By Leila G. O’Carra
In the fable “The Monkey and the Cat,” the Monkey tricked the Cat into pulling tasty chestnuts out of a fire. The Monkey then ate all of the chestnuts and the Cat got a severely burned paw.
In employment law, the “cat’s paw” theory of liability applies when a neutral ultimate decision-maker acts as the conduit of a biased supervisor’s prejudice. For example, in Madden v. Chattanooga Service Dept., 549 F.3d 666 (6th Cir. 2008), the plaintiff’s employment was terminated based upon his supervisor’s report that the plaintiff, who is black, set off firecrackers at work. There was evidence that the same supervisor witnessed but did not report white employees who set off firecrackers. The district court found that upper management acted as the cat’s paw of the biased supervisor by relying on the discriminatory flow of information the supervisor provided to end the plaintiff’s employment.
The federal circuit courts of appeal analyze liability based upon a cat’s paw theory in various ways. Some circuits require proof that the biased supervisor actually caused the adverse employment decision at issue, while others only require that the biased employee influenced the decision. The Sixth Circuit holds that a plaintiff may establish discrimination by showing a causal nexus between a decision-maker’s action and the supervisor’s discriminatory animus. The split among the federal circuits makes the cat’s paw issue a good one for consideration by the U.S. Supreme Court.

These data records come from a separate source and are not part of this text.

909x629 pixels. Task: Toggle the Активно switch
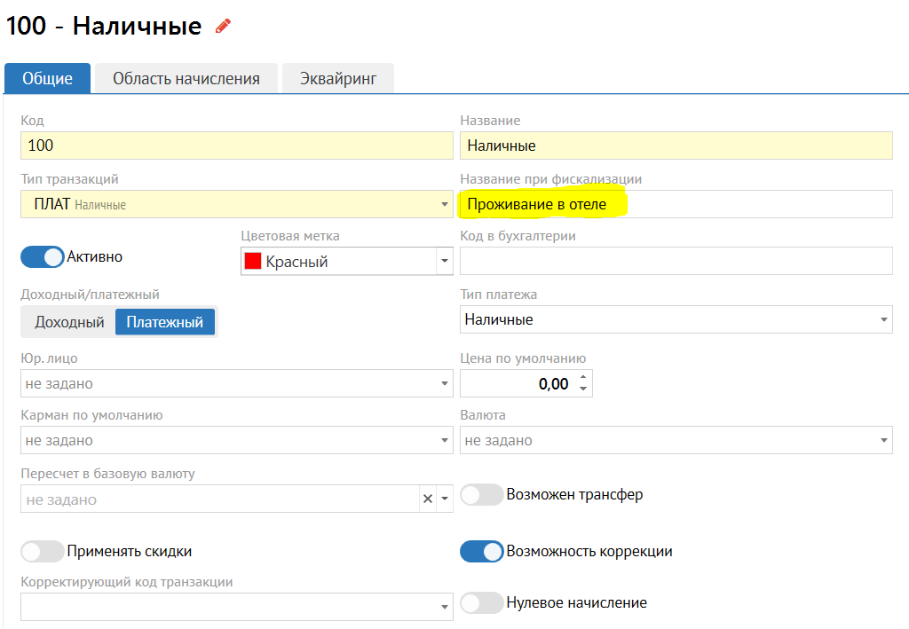point(43,257)
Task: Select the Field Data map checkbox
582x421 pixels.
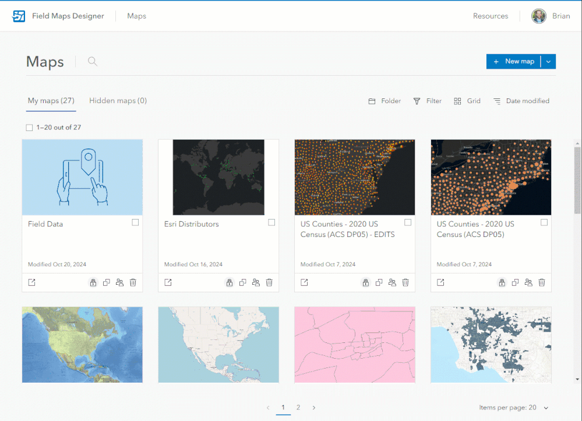Action: coord(135,222)
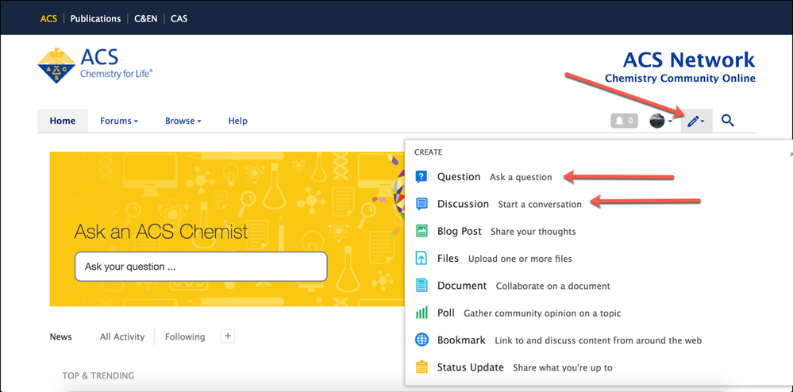Open the notifications bell counter
Viewport: 793px width, 392px height.
coord(623,121)
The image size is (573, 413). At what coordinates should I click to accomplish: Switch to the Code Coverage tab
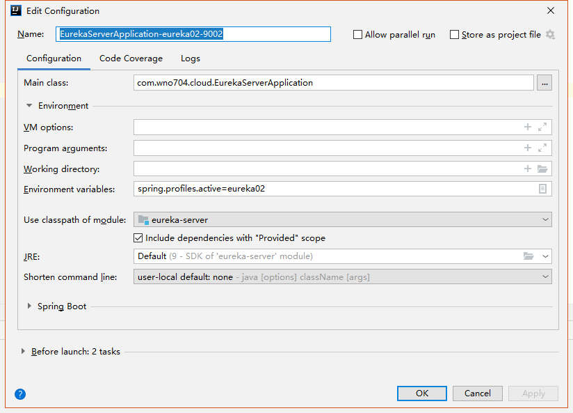[131, 59]
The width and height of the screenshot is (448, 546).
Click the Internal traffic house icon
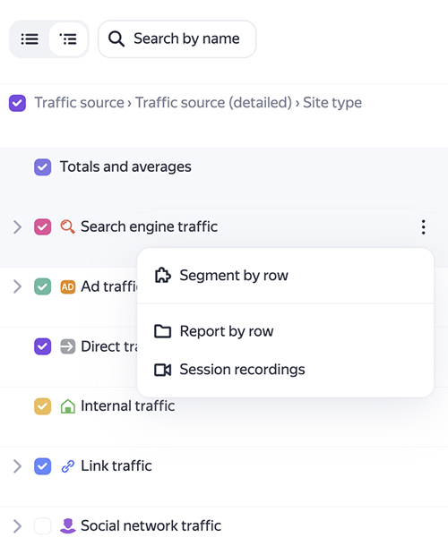67,406
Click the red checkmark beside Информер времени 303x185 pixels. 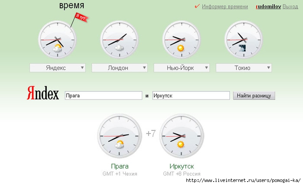point(197,6)
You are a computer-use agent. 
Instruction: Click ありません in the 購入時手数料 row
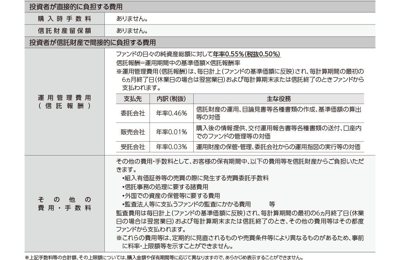click(x=132, y=18)
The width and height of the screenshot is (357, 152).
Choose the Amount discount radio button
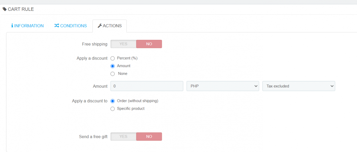(113, 66)
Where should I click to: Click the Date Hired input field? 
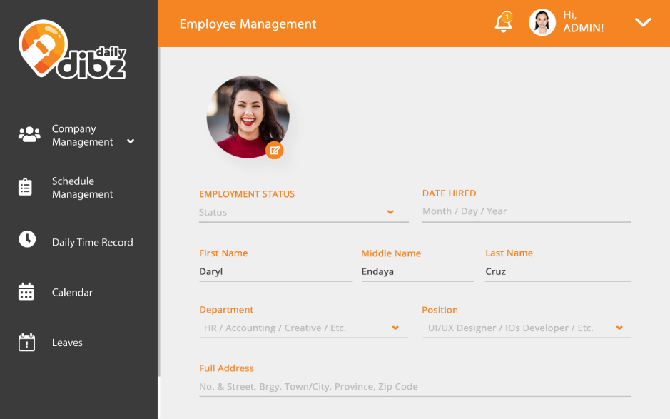click(526, 211)
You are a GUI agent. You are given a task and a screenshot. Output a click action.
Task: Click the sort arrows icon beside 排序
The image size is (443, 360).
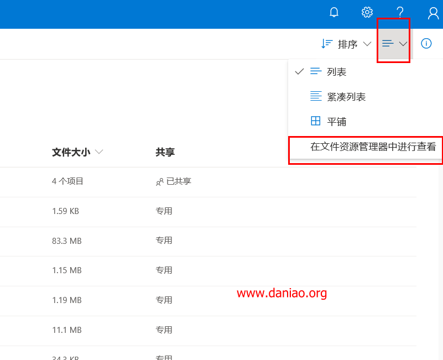click(327, 44)
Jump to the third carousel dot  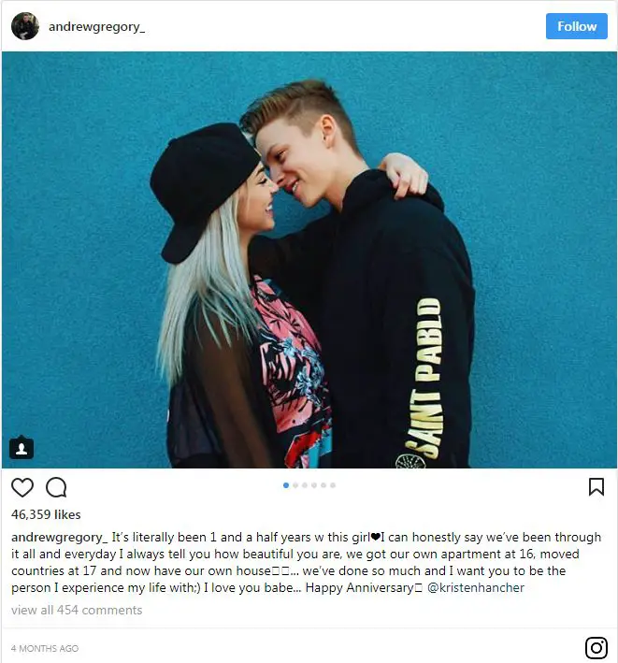(x=305, y=485)
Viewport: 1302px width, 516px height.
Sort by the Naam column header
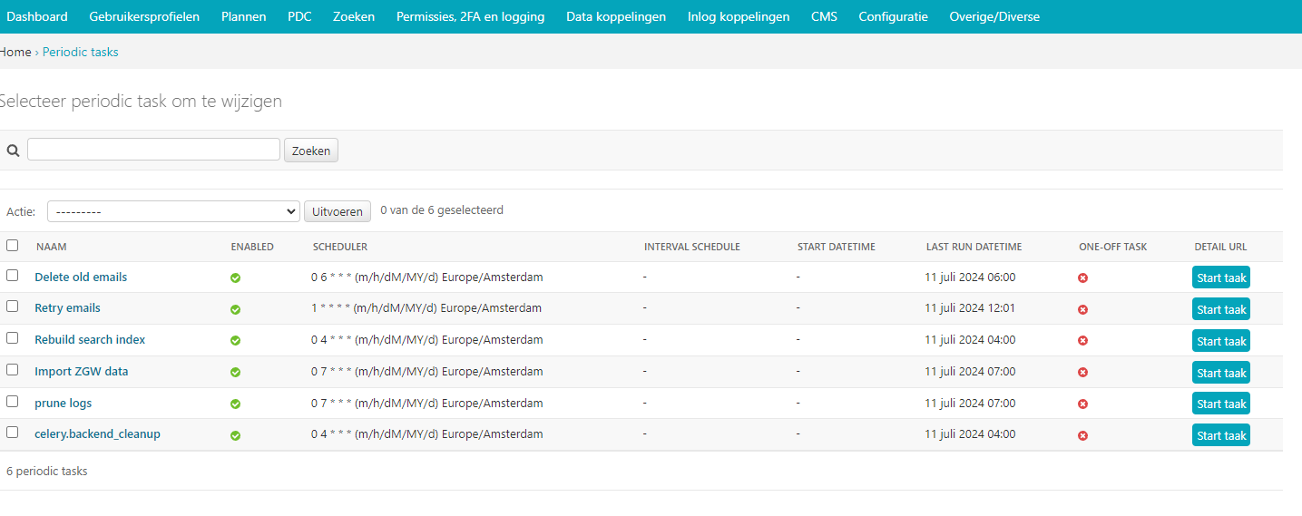(x=52, y=247)
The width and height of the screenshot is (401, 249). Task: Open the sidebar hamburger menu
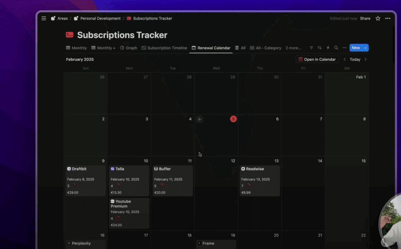[x=44, y=18]
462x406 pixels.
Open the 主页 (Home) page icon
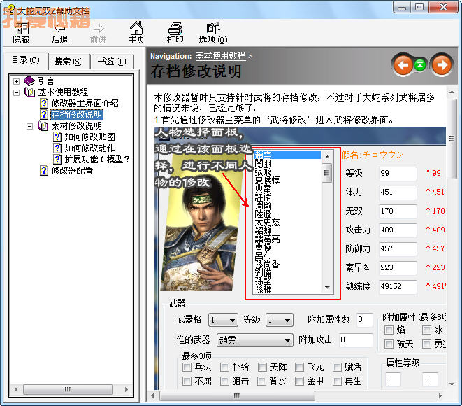pos(136,32)
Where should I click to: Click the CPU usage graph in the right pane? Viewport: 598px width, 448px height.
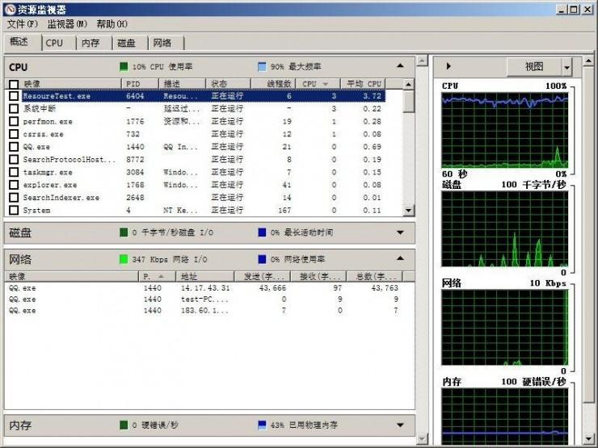pyautogui.click(x=504, y=129)
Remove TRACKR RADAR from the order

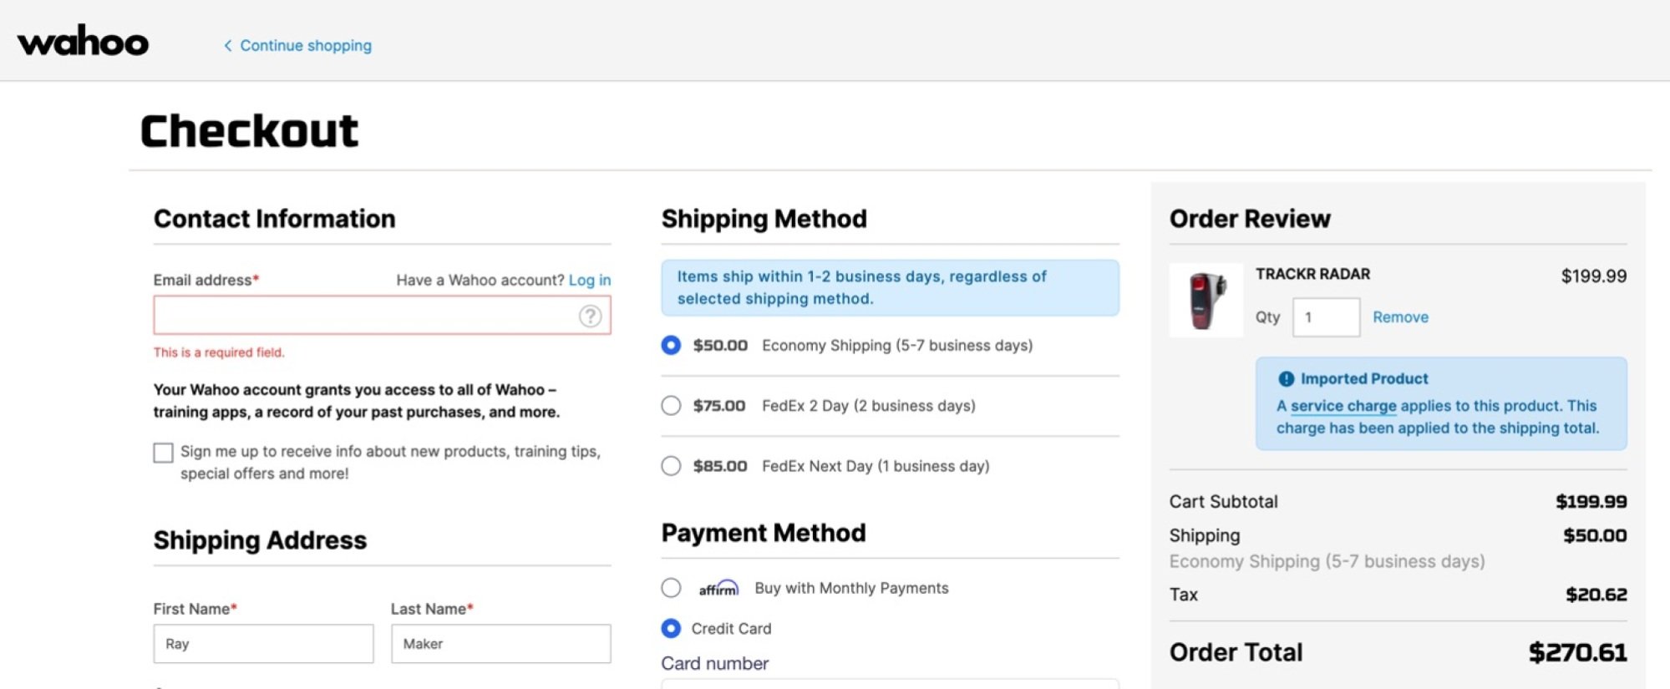point(1400,317)
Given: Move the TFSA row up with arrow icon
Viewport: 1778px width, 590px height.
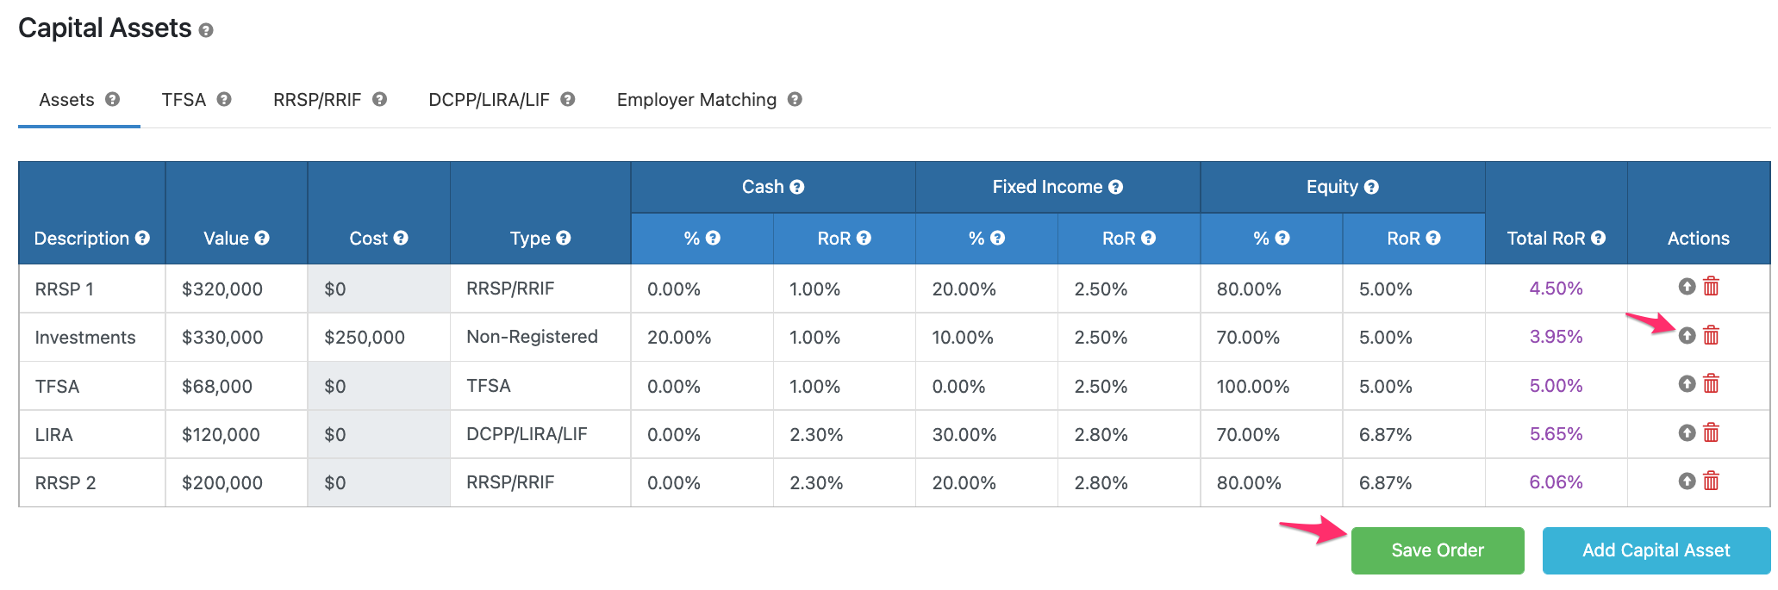Looking at the screenshot, I should [x=1687, y=383].
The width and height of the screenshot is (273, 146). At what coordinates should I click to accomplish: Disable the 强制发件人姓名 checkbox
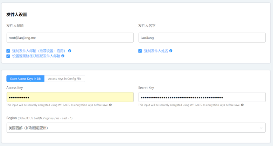[x=140, y=51]
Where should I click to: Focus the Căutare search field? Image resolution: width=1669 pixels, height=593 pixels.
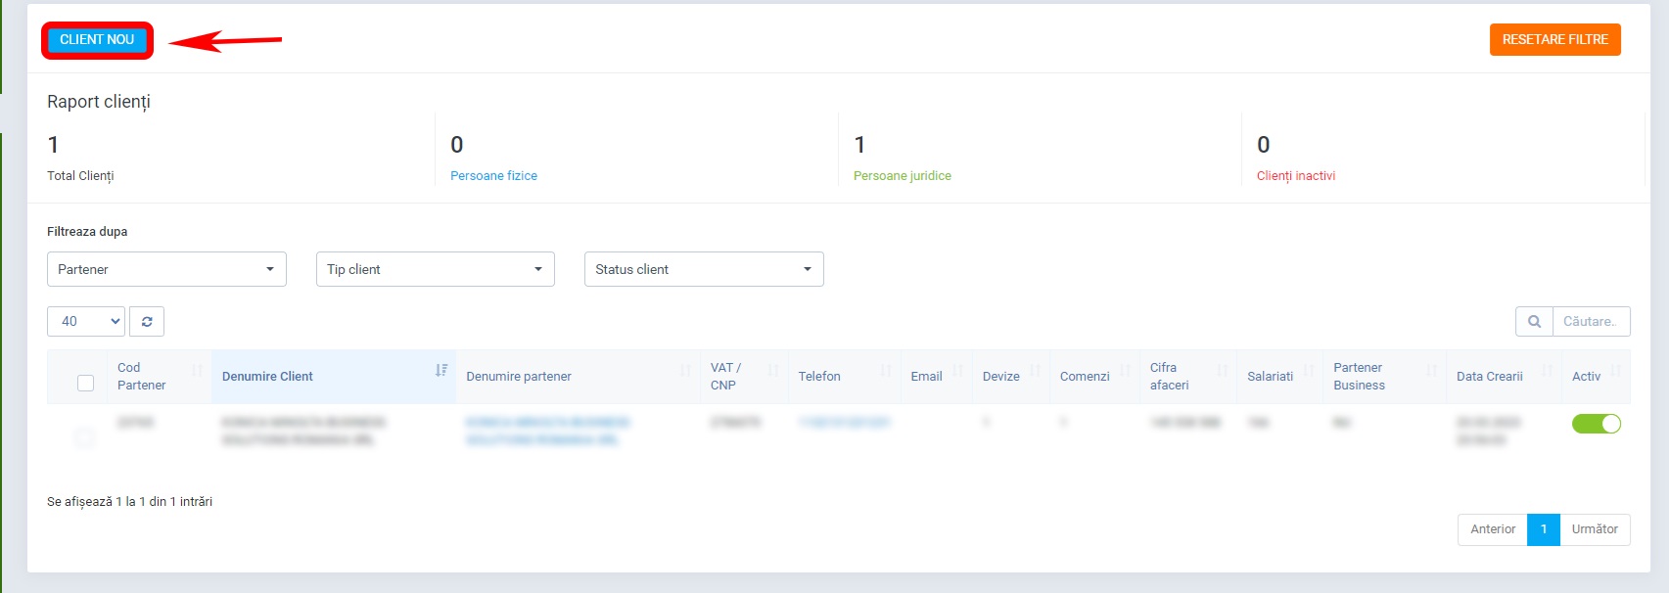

The Supreme Court is currently deciding whether to hear the case of Staub v. Proctor Hospital, which raises the cat’s paw theory in the context of a Uniformed Services Employment and Reemployment Rights Act, 38 U.S.C. § 4301 (“USERRA”) case. Staub, an army reservist, alleged that he was fired because a supervisor, who was anti-military, influenced the neutral ultimate decision-maker. The Seventh Circuit Court of Appeals overturned a jury verdict in Staub’s favor, holding that the cat’s paw theory did not apply because the biased supervisor did not have “singular influence” over the ultimate decision-maker. Staub has filed a petition for a writ of certiorari to the U.S. Supreme Court. Last month, the Supreme Court invited the Solicitor General to file a brief in the case.
The Supreme Court has granted certiorari on a couple of Title VII cat’s paw cases over the years, but each of them has settled prior to adjudication. Though the cat’s paw theory continues to land on its feet so far, employers can avoid its effects by simply requiring their ultimate decision-makers to make an independent inquiry before taking adverse employment action against a worker.